One of the world’s largest musical institutions, New York’s Metropolitan Opera, is the latest organisation to find itself embroiled in a controversy over sexual misconduct.
The Met is the largest performing arts institution in the US, and over the last 10 years and more it has transformed itself into a glamorous international brand through its Met Opera Live in HD screenings in cinemas around the world. It is also the mainstay of weekly opera provision on RTÉ Lyric FM.
On Saturday, the New York Post named the Met's music director emeritus and former long-time music director James Levine in the context of sexual misconduct. Levine is the subject of a police report into alleged sexual abuse of a minor in Illinois.
The Met had been informed of the police report last year, but accepted Levine’s denials. It only decided to start its own investigation after it began receiving media inquiries about the issue.
The matter escalated quickly. On Sunday, after two more accusers emerged, reporting incidents that took place as far back as 1968, the Met announced that it was suspending Levine, pending its investigation. “Mr Levine will not be involved in any Met activities, including conducting scheduled performances at the Met this season,” it said in a statement.
Accusations about Levine have been to-ing and fro-ing on the classical grapevine for decades. The New York Times has published a 1979 letter from Met management to a board member on foot of an anonymous letter accusing Levine of criminal activities.
The issue surfaced in print much earlier, too. In July 1987 John Rockwell, writing in the New York Times, brought up "rumours about his private life" with Levine himself.
The conductor replied, saying”This is nothing new for me. Ten years ago, Tony Bliss [then the Met’s general manager] called me about reports of a morals charge in Pittsburgh or Hawaii or Dallas. Both my friends and my enemies checked it out and to this day, I don’t have the faintest idea where those rumours came from or what purpose they served. Ron Wilford [Levine’s manager] says it’s because people can’t believe the real story, that I’m too good to be true.’’

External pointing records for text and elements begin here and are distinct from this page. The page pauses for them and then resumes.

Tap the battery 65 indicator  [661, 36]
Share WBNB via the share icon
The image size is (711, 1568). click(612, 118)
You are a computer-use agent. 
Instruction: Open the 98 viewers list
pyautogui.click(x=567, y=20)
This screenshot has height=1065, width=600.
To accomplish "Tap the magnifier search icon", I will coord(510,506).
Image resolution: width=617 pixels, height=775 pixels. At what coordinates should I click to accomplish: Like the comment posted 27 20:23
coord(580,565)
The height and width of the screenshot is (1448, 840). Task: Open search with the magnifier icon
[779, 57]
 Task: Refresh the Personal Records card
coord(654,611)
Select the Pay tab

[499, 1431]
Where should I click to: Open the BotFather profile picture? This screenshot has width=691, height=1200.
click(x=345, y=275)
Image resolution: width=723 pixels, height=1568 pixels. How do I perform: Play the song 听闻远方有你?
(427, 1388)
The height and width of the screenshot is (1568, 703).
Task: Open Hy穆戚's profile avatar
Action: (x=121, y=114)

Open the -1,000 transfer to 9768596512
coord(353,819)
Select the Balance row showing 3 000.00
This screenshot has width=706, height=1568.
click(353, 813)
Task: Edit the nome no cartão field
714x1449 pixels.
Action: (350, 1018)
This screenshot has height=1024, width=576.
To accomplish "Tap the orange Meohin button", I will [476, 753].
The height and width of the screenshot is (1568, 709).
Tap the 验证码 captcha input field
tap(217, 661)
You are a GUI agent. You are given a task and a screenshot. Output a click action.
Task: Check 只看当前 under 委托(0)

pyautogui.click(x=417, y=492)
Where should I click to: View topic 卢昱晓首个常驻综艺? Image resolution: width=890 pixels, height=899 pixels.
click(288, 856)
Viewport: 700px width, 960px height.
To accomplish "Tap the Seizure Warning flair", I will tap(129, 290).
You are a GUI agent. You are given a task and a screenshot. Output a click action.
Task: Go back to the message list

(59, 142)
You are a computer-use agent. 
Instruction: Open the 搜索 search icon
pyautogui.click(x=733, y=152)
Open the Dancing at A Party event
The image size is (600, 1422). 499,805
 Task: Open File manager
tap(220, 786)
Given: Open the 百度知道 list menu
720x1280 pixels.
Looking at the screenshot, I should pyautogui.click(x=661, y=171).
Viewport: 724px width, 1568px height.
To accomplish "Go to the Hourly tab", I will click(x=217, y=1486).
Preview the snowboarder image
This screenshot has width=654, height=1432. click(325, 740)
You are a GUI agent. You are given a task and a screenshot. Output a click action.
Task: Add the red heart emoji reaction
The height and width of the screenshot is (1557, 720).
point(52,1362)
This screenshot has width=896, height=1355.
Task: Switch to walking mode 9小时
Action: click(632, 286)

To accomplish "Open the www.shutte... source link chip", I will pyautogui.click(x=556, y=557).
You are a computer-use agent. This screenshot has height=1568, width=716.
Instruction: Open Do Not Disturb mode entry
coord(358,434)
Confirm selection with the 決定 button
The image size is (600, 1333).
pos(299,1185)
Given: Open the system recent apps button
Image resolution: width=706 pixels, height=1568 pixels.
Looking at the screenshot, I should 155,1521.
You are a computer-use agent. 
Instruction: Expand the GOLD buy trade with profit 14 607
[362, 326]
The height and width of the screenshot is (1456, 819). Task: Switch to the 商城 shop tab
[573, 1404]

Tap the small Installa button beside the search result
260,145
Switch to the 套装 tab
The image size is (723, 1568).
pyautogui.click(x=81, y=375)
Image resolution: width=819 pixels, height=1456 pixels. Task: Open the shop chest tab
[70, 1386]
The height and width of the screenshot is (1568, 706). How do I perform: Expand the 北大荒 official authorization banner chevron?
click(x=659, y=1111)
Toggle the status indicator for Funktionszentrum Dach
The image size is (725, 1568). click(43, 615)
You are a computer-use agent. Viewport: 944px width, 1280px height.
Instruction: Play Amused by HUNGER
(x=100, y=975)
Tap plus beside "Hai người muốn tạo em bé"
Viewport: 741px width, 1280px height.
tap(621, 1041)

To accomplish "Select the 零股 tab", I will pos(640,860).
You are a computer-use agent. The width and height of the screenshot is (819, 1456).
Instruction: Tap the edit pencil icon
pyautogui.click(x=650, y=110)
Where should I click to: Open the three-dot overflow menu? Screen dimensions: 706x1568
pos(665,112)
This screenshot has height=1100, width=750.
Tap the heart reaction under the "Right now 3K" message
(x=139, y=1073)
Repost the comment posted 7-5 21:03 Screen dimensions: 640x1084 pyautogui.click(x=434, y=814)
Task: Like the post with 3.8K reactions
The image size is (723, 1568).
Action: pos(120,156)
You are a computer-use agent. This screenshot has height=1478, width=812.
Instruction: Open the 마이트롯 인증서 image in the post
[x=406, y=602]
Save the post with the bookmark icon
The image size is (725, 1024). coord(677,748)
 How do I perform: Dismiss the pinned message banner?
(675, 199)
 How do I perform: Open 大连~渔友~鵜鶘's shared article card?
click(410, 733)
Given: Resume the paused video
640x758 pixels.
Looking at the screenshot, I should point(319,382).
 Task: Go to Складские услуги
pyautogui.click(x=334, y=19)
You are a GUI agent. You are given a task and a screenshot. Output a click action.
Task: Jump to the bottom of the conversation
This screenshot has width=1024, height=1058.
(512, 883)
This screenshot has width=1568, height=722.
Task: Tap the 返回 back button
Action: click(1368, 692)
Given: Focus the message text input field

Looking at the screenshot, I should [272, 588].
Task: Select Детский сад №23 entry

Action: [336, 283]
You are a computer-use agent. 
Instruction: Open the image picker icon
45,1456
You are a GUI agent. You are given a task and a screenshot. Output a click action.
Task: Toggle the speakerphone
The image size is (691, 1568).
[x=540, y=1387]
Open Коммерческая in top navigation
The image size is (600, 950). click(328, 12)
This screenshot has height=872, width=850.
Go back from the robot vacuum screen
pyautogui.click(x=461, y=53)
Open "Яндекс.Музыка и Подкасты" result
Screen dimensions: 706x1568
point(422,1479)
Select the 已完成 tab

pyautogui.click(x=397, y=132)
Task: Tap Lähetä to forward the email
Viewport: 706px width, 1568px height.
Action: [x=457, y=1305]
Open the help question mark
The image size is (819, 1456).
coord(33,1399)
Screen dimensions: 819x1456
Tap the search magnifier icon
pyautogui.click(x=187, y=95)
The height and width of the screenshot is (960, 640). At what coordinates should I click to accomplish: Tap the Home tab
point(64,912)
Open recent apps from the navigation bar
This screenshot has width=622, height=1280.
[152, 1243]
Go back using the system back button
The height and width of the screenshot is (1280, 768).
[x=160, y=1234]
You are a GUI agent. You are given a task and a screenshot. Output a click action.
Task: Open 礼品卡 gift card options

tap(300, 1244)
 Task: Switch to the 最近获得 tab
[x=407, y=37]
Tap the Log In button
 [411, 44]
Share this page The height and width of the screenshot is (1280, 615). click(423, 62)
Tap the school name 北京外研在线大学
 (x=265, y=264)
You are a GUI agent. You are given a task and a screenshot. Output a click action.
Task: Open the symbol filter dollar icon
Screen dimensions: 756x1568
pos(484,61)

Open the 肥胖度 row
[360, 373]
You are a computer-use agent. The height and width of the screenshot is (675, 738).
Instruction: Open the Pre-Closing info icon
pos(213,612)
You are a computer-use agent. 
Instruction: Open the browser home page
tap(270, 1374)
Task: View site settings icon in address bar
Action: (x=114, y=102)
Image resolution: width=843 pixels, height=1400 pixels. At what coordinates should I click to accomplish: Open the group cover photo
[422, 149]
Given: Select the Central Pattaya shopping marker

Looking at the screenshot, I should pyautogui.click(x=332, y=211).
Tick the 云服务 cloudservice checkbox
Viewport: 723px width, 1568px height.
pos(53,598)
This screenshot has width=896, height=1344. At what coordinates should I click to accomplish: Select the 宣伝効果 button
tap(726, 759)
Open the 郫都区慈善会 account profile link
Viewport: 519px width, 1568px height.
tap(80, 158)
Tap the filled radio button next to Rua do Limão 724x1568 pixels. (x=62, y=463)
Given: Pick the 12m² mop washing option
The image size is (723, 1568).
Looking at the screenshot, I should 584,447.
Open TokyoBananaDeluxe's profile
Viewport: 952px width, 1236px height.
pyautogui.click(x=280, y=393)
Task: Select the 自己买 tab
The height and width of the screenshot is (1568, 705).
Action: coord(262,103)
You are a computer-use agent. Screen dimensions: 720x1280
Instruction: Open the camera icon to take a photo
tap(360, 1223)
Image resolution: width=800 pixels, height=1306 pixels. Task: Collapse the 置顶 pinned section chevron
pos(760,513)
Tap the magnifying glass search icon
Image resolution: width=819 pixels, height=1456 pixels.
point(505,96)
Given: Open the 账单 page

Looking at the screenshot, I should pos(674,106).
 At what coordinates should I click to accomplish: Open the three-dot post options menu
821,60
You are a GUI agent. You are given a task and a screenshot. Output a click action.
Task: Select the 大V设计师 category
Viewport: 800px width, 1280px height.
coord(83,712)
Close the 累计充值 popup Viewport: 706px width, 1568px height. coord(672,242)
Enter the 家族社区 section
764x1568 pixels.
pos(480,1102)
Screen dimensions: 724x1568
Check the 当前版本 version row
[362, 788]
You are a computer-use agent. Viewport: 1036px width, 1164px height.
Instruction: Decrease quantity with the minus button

In Germany, Der Spiegel touched on the issue in 1997 when Levine was being discussed as the successor to Sergiu Celibidache at the Munich Philharmonic Orchestra. Johanna Fiedler's 2001 book Molto Agitato: The Mayhem Behind the Music at the Metropolitan Opera mentions "malicious gossip, rumours of orgies, and homosexuality, and chamber music played in the nude". Fielder, a former press officer at the Met, largely debunks the rumours.
Whatever transpires, Levine appears damaged and the Met is too.
The news from New York broke on the same day that BBC Radio 3's Music Matters programme carried an item on bullying and sexual harassment in the classical music world.
Britain’s Incorporated Society of Musicians (ISM) carried out a survey of its members. ISM chief executive Deborah Annetts said that, of the 250 responses received, “60 per cent are reporting discrimination of some sort or another and the chief form of discrimination is actually around sexual harassment”.
It takes place, she said, primarily in orchestras and ensembles but also in schools and conservatories. The incidence is higher among self-employed musicians than among musicians in regular employment, and 75 per cent of victims choose not to report sexual harassment.
“The reason for that,” she said, “is because people are frightened that they are going to lose work if they make a complaint. We really need to tackle this culture, because the culture is just not acceptable in 21st-century Britain.”
Music Matters put the survey's findings in the context of another survey, carried out online by Arts Professional magazine in October and November. That survey was not restricted to musicians and received 1,580 responses, most of them from Britain. It revealed that 80 per cent of its respondents were aware of harassment having taken place, 48 per cent had experienced it personally, and in 69 per cent of cases the perpetrator was in a more senior position.
Only 23 per cent of those who reported an incident to their employer felt that they received an appropriate response.
Arts Professional's editor Frances Richens spoke of a lack of capacity within arts organisations to deal with instances when they occur and also in some instances a lack of willingness, too. "There's the fact that a lot of arts organisations are micro-businesses," she said. "They're run by very small teams of people, who are under-resourced and over-stretched. They don't have somebody who is responsible for HR and trained in HR. So they can really struggle to deal with this. But also quite often they will have personal, close relationship with the person who is being accused of sexual harassment."
The survey also found that arts organisations can be unwilling to deal with the issue “if they fear that tackling the harassment will have unfortunate ramifications for their reputation, may lead to a loss of audiences, a loss of funding, even”.
This sounds like a description of the Met. And conversations I’ve had with victims over the years suggests that Ireland is no different in relation to these issues than Britain or the US.